Lejek Fundraisingowy – jak pozyskiwać darczyńców online? [Szablon reklam FB]

W artykule opisuję przykładową konstrukcję kampanii fundraisingowej prowadzonej przy pomocy reklam na Facebooku. Możesz go wykorzystać w działalności Twojej organizacji pozarządowej i zwiększyć liczbę wpłacanych cyklicznych darowizn od indywidualnych darczyńców.

Słowo wstępu

Poniższy model stworzyłem z myślą o średnich i większych organizacjach pozarządowych, które działają już jakiś czas, mają odbiorców swojej oferty oraz sympatyków. Szablon zakłada również, że Twoja organizacja pozarządowa przeznaczy środki finansowe na reklamę na Facebooku. Ciężko mi oszacować, ile dokładnie, bo ma na to wpływ wiele czynników. Ale przyjąłbym, że jest to około 500-1000 zł, żeby otrzymać pierwsze efekty i sprawdzić, czy udało Ci się poprawnie skonfigurować lejek fundraisingowy.

Pamiętaj, że przedstawiony przeze mnie szablon musisz wypełnić treścią. Ma ona zasadniczy wpływ na efektywność reklamy i koszt pozyskania darczyńcy. Jeżeli przygotowane przez Ciebie grafiki będą nieestetyczne, a teksty napisane niestarannie, to nawet najlepszy model fundraisingowy nie pomoże.

Pojęcie „lejek fundraisingowy” jest bezpośrednim nawiązaniem do znanego w marketingu określenia „lejek sprzedażowy/marketingowy”. Jeżeli lejek sprzedażowy jest Ci znany, to prawdopodobnie poniższy model, nie będzie dla Ciebie wielkim odkryciem, ale na pewno ułatwi Ci pracę. Jednak jeżeli nie wiesz, czym jest ów lejek, to właśnie otwieram przed Tobą nowy rozdział w działalności marketingowej.

Przygotowanie narzędzi

W pierwszej kolejności musisz przygotować wszystkie niezbędne narzędzie cyfrowe:

  • Na stronie internetowej Twojej organizacji musi być zainstalowany Piksel Facebooka. Jeżeli nie wiesz, czym jest Piksel to zachęcam do przeczytania Tego artykułu. Ale najprościej rzecz ujmując, dzięki niemu możesz zaprogramować, jakie zdarzenia wykonane przez użytkowników i użytkowniczki Twojej strony internetowej, Facebook ma monitorować.
  • Na stronie internetowej musi znajdować się bramka do płatności np. wplacam.ngo.pl lub inna usługa oferowana przez firmy.
  • Na stronie internetowej musi być zainstalowany moduł do podpisywania petycji.

Budowa lejka – o co w tym chodzi?
————————
▸ Twoje zadanie: Przedstaw w formie krótkiej listy akapit fragmentu źródłowego zaczynający się od słów „Poniższy model stworzyłem”. Zachowaj jego główne informacje.

▸ Dostarczone dane:
————————
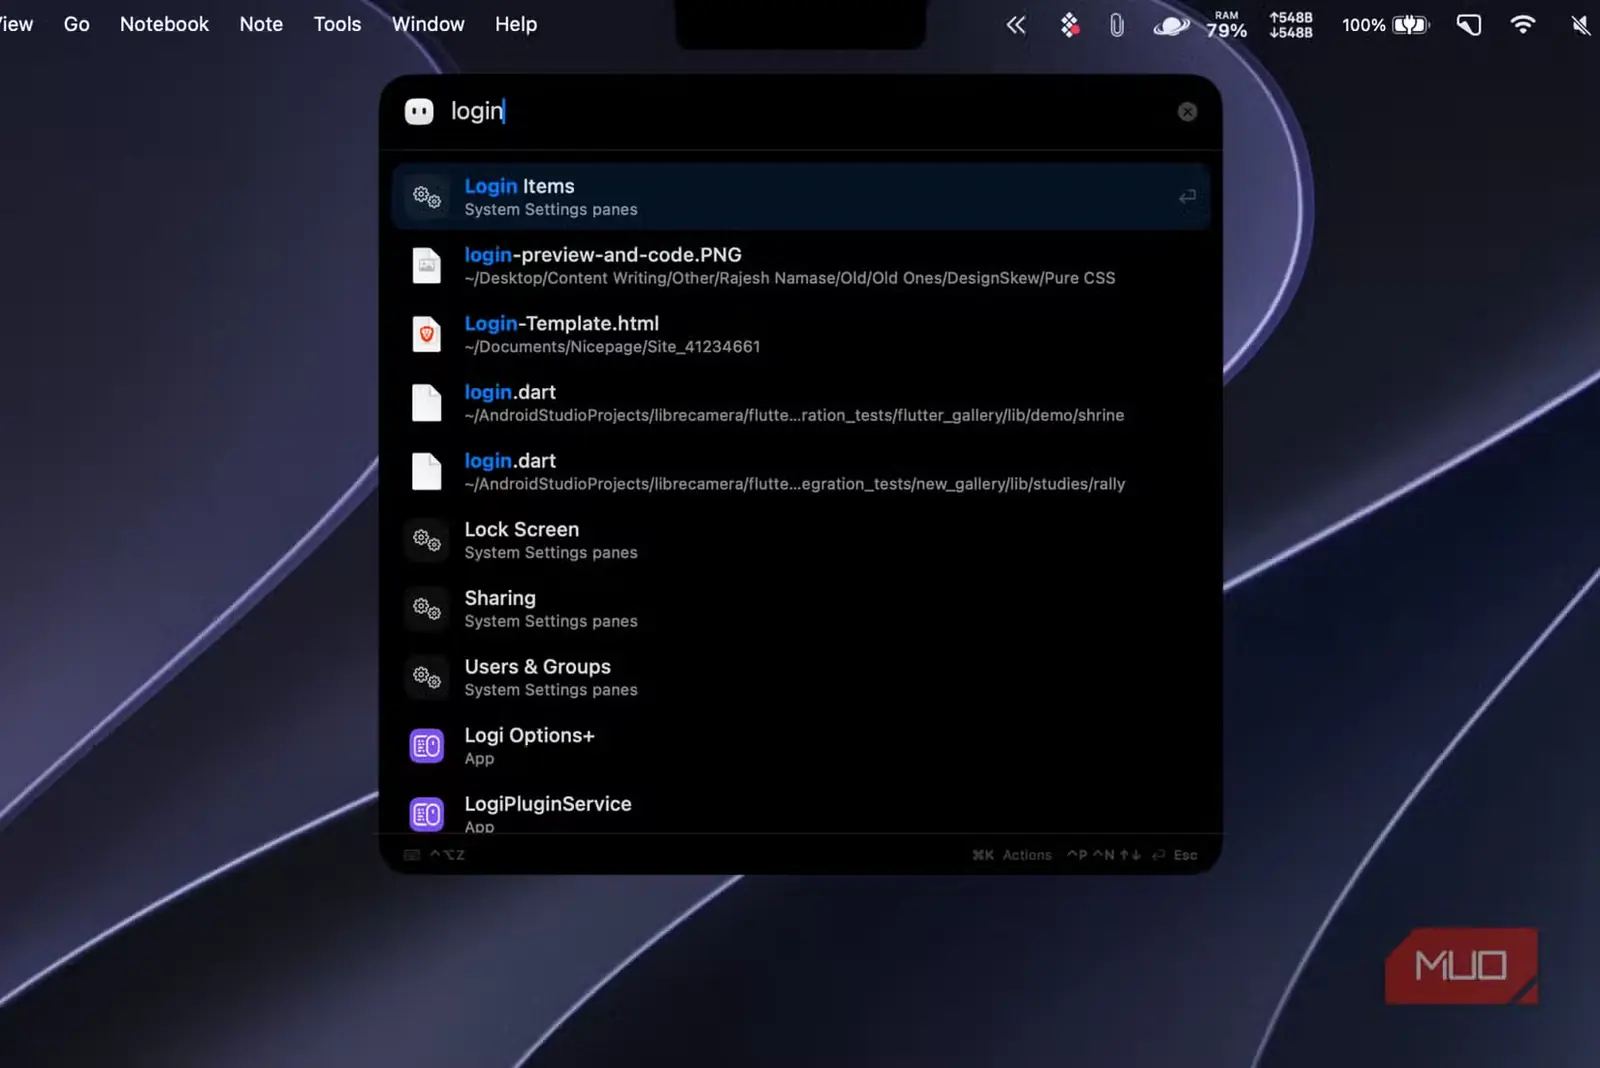Image resolution: width=1600 pixels, height=1068 pixels.
Task: Click the gear icon next to Lock Screen
Action: pos(427,540)
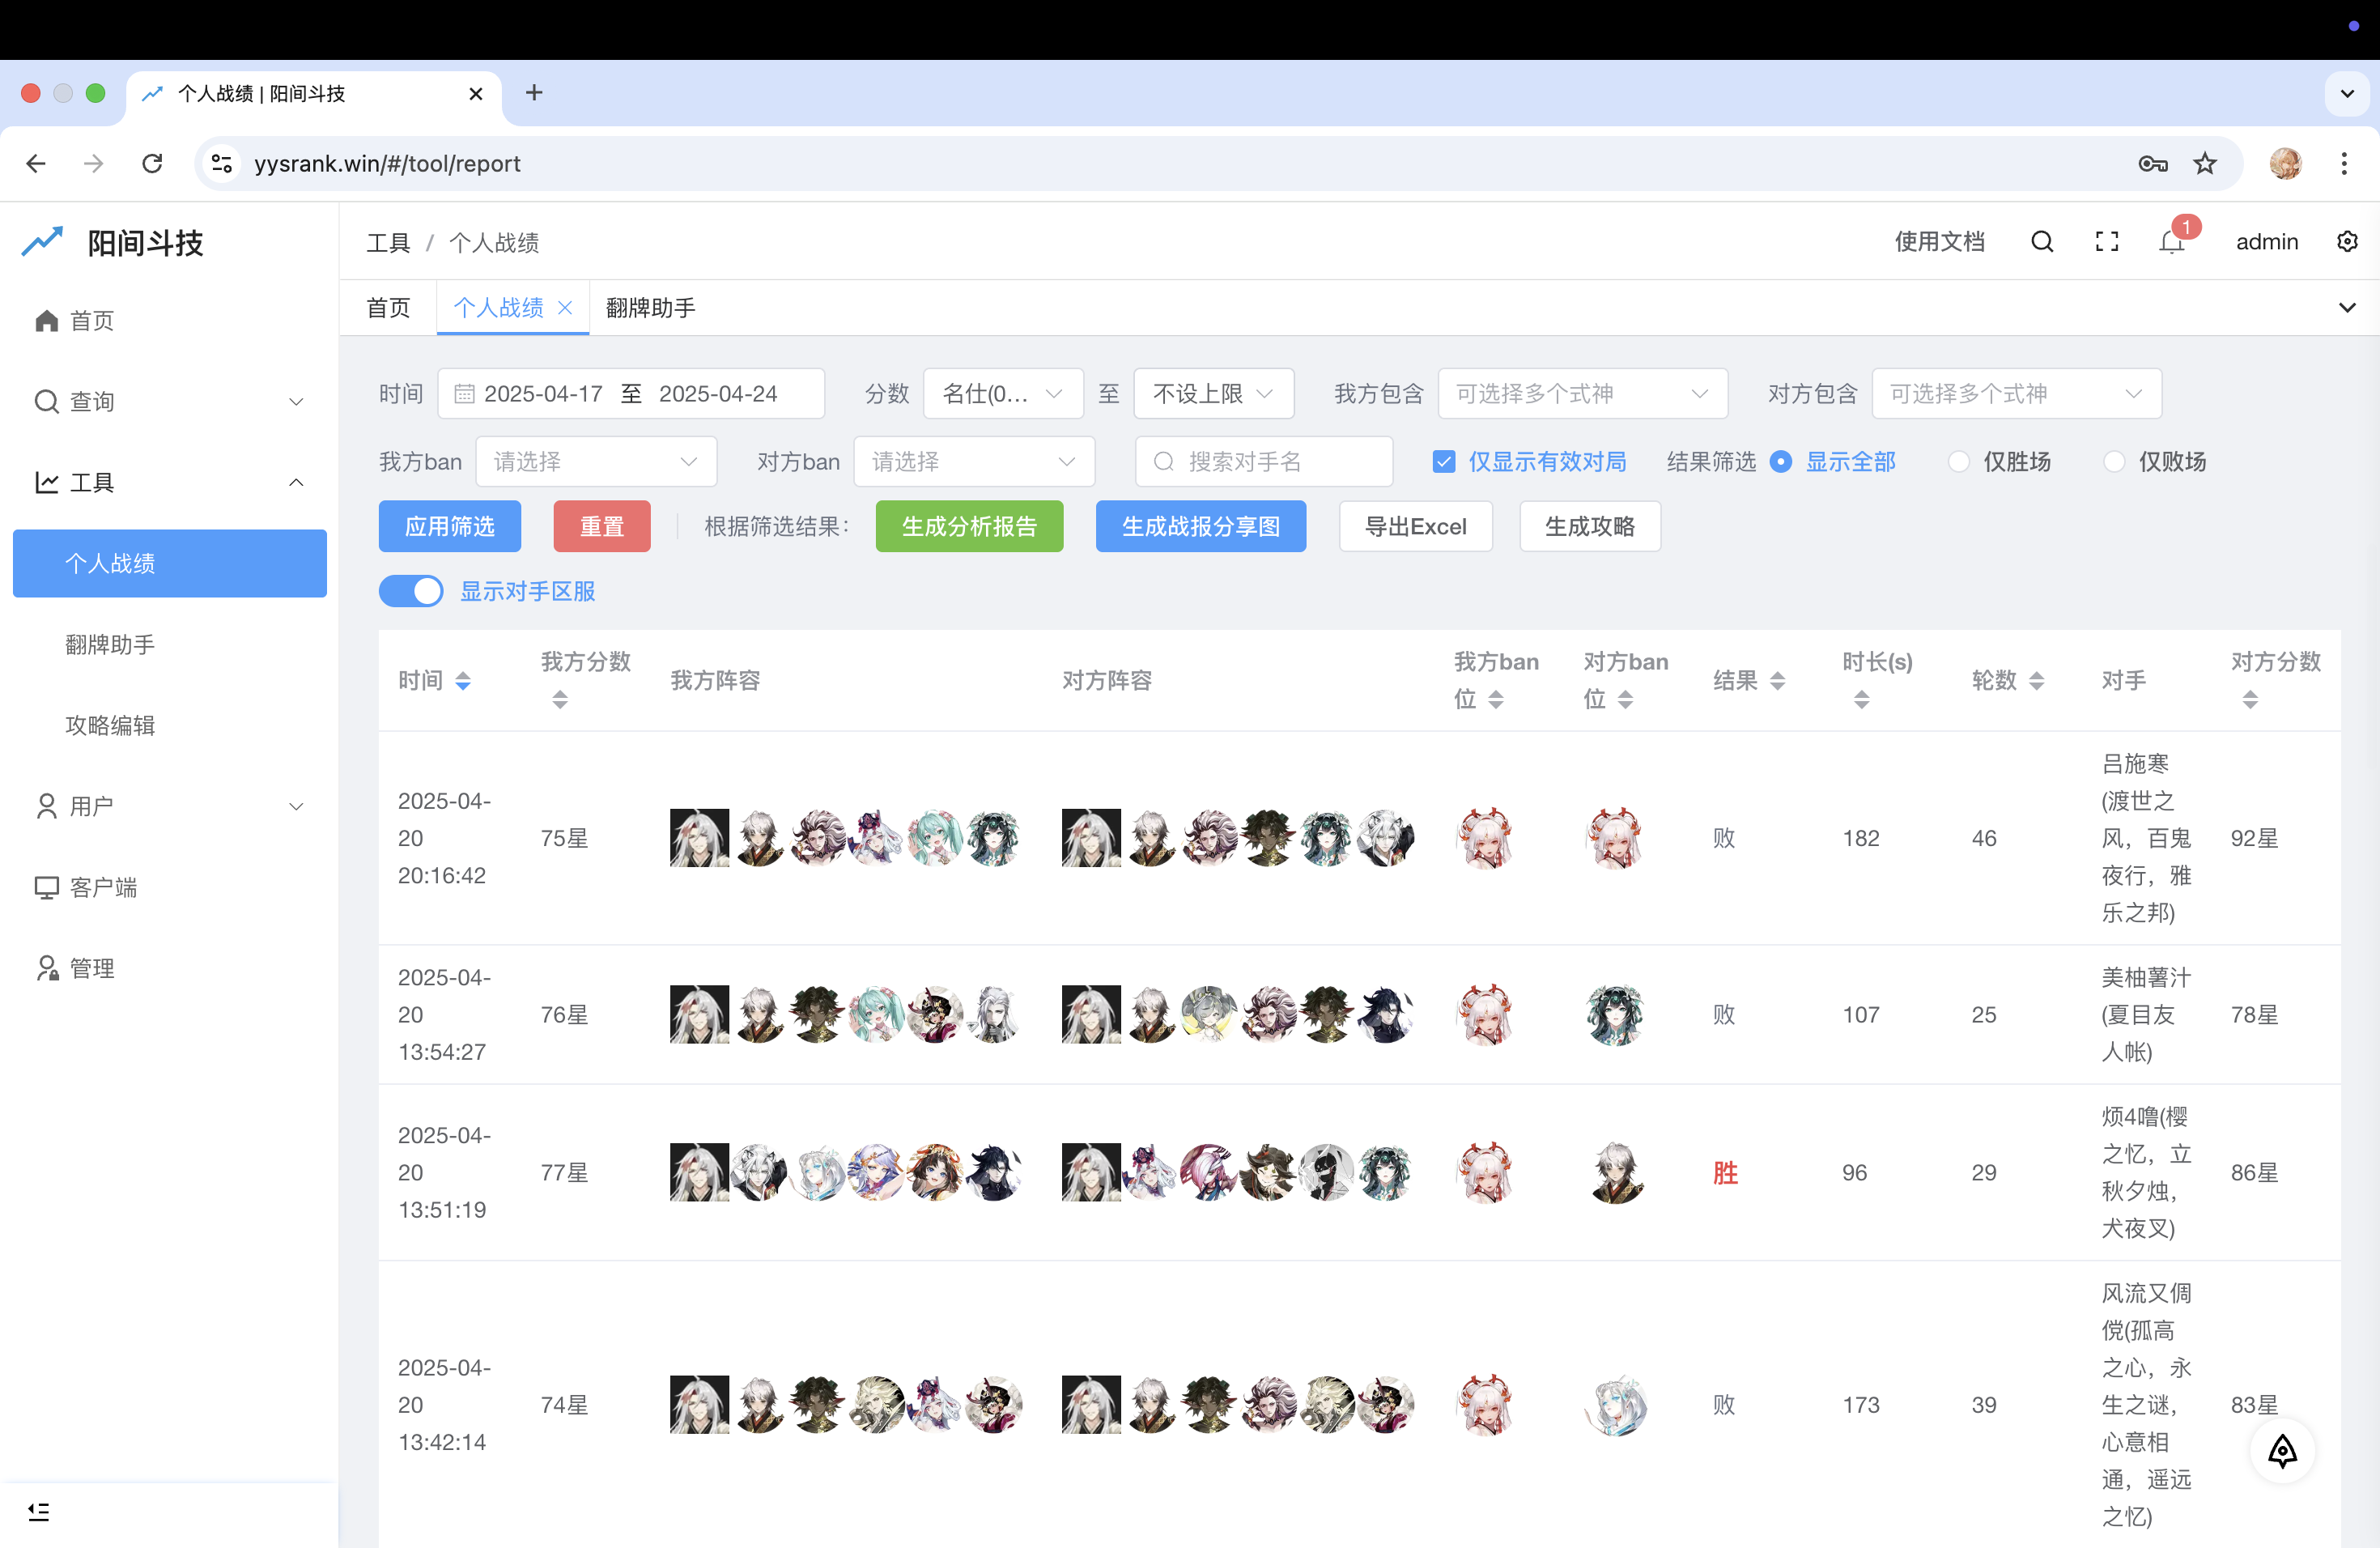Open the 使用文档 documentation link
Viewport: 2380px width, 1548px height.
tap(1939, 241)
————————
▸ Oczekiwana odpowiedź:
- Model jest przeznaczony dla średnich i większych organizacji pozarządowych, które działają od jakiegoś czasu i mają odbiorców swojej oferty oraz sympatyków.
- Szablon zakłada, że organizacja przeznaczy środki finansowe na reklamę na Facebooku.
- Dokładną kwotę trudno oszacować, ponieważ zależy ona od wielu czynników.
- Orientacyjnie potrzeba około 500–1000 zł, aby uzyskać pierwsze efekty i sprawdzić, czy lejek fundraisingowy został poprawnie skonfigurowany.